• [Document excerpt]

-- -- --

HP OpenVMS Linker Utility Manual

The linker resolves symbolic references with their definitions. For example, the program in Example 2-1 references the symbol mysub .

Example 2-1 Source File Containing a Symbolic Reference: MY_MAIN.C

#include <stdio.h> int mysub( int value_1, int value_2 ); main() { int num1, num2, result; num1 = 5; num2 = 6; result = 0; result = mysub( num1, num2 ); printf( "Result is: %d\n", result ); }

mysub , which Example 1 references, is defined in the program in Example 2-2.

Example 2-2 Source File Containing a Symbol Definition: MY_MATH.C

int myadd( int value_1, int value_2 ) { int result; result = value_1 + value_2; return result; } int mysub ( int value_1, int value_2 ) { int result; result = value_1 - value_2; return result; } int mymul( int value_1, int value_2 ) { int result; result = value_1 * value_2; return result; } int mydiv( int value_1, int value_2 ) { int result; result = value_1 / value_2; return result; }

The GSD created by the language processor for the object module MY_MAIN.OBJ lists the reference to the symbol mysub . Because object modules cannot be examined using a text editor, the following representation of the GSD is taken from the output of the ANALYZE/OBJECT utility of the OpenVMS I64 object module MY_MAIN.OBJ.

-- -- --

• [Data provided]
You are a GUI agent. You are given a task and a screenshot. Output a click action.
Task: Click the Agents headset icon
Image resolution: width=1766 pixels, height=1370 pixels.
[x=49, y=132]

-- -- --

Extend the OpenVMS linker manual excerpt, picking up right after its last sentence.

$ CC MY_MAIN.C $ ANALYZE/OBJECT/SECTION=SYMTAB MY_MAIN.OBJ . . . Description Hex <bitmask> Decimal Interpretation ----------- --------------- ------- -------------- Symbol 16. (00000010) "MYSUB" (1) Name Index in Sec. 8.: 0000004C 76. Symbol Info Field: 12 Symbol Type: 02 STT_FUNC (2) Symbol Binding: 01 STB_GLOBAL (3) Symbol 'Other' Field: 80 Symbol Visibility 00 STV_DEFAULT Linkage Type 80 VMS_STL_STD Bound to section: 0000 0. (SHDR$K_SHN_UNDEF) (4) Symbol Value 0000000000000000 0. (5) Size associated with sym: 0000000000000000

1. In Example 2-2, MYSUB is defined in lowercase characters: mysub . The C compiler automatically upper cases all external symbol names unless you use the qualifier /NAMES=AS_IS.
2. The Symbol Type for MYSUB is STT_FUNC, which classifies MYSUB as a function (procedure). The linker checks the definition of mysub and make sure that its Symbol Type is also STT_FUNC. The linker issues an error if there is a discrepancy.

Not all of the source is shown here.